Our CMC Consultants
At Drug Discovery Alliances, we partner with a highly vetted network of experienced CMC consultants, offering deep expertise across biologics, small molecules, and complex development programs. Our consultant profiles are now available to provide greater transparency into the qualifications and capabilities behind each engagement. If there's a specific consultant you’d like to work with, please indicate that preference on the intake form—otherwise, our team will thoughtfully match you with the expert best suited to your project needs.
Andrew Patron
Andrew is a seasoned chemistry and innovation leader with over 20 years of experience spanning synthetic chemistry, drug discovery, and sensory science. Most recently, he served as Senior Vice President of Small Molecule Discovery at Osmo, where he led efforts combining AI and chemistry to develop novel fragrance ingredients for health and wellness applications.
Previously, he held leadership roles at Firmenich (formerly Senomyx), contributing to the discovery of natural sweeteners, enhancers, and cooling agents now used in food, beverage, and pharmaceutical products. He also supported strategic partnerships, including a long-term collaboration with PepsiCo.
Andrew’s earlier career includes roles at TransTech Pharma, Biocept, and Ontogen, advancing drug discovery platforms and novel APIs. He holds a Ph.D. in Chemistry from the University of California, San Diego, and is an inventor on numerous patents across synthetic chemistry and sensory modulation.
Andy Thompson
Andy is a highly experienced organic chemist with over 40 years in the field. After earning a BS in Chemistry from the State University of New York at Buffalo, he completed a PhD in Organic Synthesis at the University of Pennsylvania, followed by an NIH Postdoctoral Fellowship at the University of California, Irvine.
He began his career as a Process Chemist at Merck, where he worked in Process Research for nearly a decade. In 1996, he founded a world-leading process research company, serving as President and CEO until 2023. Now working as an independent consultant, he specializes in solving complex organic chemistry challenges and providing strategic guidance for IND-enabling work, helping advance development candidates from discovery to Phase I clinical trials.
Bette Monnot-Chase
Bette is a pharmaceutical development expert with over 25 years of experience in analytical development, formulation, and quality systems. She has played a key role in supporting the development of novel therapeutics, contributing to multiple approved NDAs and MAAs. Her expertise spans method development, validation, stability programs, and reference standard management across various dosage forms, including parenteral, inhalable, and oral solid and liquid products.
Having worked with companies such as Marinus Pharmaceuticals, Asklepion Pharmaceuticals, ViroPharma (now Takeda), Cephalon (now Teva), and Magellan Laboratories (now Catalent), she has extensive experience in small-molecule drug development.
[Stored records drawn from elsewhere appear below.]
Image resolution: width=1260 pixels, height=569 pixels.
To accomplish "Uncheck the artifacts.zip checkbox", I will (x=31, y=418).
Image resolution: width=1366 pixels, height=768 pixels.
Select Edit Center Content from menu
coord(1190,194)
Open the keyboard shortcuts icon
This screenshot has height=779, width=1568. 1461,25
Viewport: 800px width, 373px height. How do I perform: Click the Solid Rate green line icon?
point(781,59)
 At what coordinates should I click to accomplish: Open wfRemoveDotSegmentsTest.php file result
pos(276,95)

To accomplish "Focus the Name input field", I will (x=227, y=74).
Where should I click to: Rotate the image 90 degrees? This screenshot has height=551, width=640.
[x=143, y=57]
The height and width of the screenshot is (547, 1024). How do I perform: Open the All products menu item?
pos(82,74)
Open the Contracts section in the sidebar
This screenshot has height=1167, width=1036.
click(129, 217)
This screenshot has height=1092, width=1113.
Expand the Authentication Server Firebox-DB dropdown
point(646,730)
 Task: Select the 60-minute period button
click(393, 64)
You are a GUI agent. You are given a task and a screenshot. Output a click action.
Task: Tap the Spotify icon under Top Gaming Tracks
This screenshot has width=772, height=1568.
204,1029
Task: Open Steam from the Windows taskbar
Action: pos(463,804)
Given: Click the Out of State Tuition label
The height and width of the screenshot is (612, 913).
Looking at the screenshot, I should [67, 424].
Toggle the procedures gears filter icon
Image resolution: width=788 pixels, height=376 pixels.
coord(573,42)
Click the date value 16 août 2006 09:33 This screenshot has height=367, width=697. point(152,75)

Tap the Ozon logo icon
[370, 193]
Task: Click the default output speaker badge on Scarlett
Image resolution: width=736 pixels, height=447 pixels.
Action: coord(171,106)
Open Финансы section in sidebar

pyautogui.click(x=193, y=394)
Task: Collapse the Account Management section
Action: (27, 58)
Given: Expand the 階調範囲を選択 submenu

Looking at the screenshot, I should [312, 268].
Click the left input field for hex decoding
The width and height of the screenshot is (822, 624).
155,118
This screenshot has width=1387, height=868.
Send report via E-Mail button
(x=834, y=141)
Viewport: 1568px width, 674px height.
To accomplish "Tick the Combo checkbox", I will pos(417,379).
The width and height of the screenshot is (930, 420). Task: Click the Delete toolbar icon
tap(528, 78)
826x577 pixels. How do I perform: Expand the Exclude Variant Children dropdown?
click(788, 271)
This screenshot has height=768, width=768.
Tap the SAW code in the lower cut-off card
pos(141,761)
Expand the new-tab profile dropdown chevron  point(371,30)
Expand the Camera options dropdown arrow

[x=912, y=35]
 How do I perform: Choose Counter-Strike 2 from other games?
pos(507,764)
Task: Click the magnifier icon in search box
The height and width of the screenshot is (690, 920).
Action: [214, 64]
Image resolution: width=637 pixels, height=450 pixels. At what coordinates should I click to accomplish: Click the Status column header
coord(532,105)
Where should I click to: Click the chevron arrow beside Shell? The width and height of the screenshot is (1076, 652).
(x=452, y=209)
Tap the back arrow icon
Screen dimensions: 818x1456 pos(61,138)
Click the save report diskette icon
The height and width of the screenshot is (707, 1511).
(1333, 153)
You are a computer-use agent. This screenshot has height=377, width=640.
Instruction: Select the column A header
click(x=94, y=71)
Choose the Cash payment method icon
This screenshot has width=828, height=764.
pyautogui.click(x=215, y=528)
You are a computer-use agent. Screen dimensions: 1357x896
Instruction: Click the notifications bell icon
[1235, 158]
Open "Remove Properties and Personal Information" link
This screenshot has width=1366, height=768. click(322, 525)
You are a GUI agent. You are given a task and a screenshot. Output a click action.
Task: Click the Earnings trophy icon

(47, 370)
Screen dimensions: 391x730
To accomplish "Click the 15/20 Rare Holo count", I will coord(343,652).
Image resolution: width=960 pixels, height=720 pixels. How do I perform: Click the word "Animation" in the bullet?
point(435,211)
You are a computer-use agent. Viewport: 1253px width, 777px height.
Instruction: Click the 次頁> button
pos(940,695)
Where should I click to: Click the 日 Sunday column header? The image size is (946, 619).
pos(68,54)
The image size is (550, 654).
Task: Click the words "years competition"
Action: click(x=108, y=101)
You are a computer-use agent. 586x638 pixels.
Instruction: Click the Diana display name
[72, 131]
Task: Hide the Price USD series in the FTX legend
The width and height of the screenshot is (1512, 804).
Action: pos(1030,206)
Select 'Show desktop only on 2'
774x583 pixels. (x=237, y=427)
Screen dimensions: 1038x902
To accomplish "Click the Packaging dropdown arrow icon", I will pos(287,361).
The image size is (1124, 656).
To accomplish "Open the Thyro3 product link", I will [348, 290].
She is a strong advocate for the principles of ICH Q14, ensuring analytical methods are designed for selectivity, stability, and regulatory compliance. A frequent speaker at industry conferences, she brings deep knowledge in stability programs, reference standards, and analytical method development to support global clinical and commercial drug programs.
Brian Marron
Brian is the Founder and President of his own Consulting LLC, specializing in advancing drug discovery projects through strategic consulting. With over 30 years of experience in medicinal chemistry and pharmaceutical R&D, he has held leadership roles at Tetra Therapeutics, Pfizer, Icagen, and GSK. His expertise spans drug discovery strategy, lead optimization, formulation development, CRO management, and intellectual property evaluation. He has contributed to the development of key therapeutics, including relutrigine (PRAX-562) and Prax-20. His extensive industry experience enables him to guide clients in optimizing their R&D efforts from discovery to commercialization.
Gary Dull
Gary brings over 27 years of experience in drug discovery and pharmaceutical development, with a background in Organic and Medicinal Chemistry and a minor in Food Science. He holds 74 U.S. patents and specializes in API scale-up, process development, GMP manufacturing, regulatory submissions (INDs, NDAs), and contract outsourcing.
He has led and mentored teams in medicinal, analytical, and process chemistry for over 16 years and has served on the IRB at Atrium Health Wake Forest Baptist for more than 19 years.
As a consultant, he provides strategic guidance on CMC development and regulatory filings. With over 13 years in the tobacco industry, he has contributed to PMTA submissions, synthetic nicotine, and ENDS technologies—earning 10 related patents. His expertise is supported by multiple publications and conference presentations.
Rowena Choudrie
Rowena is a seasoned pharmaceutical development leader with over 30 years of experience in CMC (Chemistry, Manufacturing, and Controls), product and process development, and clinical manufacturing. She has led CMC teams at Bristol Myers Squibb, and Celgene and she has held senior leadership roles at Actinium Pharmaceuticals, NPS Pharmaceuticals, and Schering-Plough. With expertise spanning drug product development, process optimization, technology transfers, and regulatory strategy, she has been instrumental in bringing innovative therapies to market. Additionally, as a former adjunct professor at Stevens Institute of Technology, she has contributed to the advancement of pharmaceutical manufacturing education.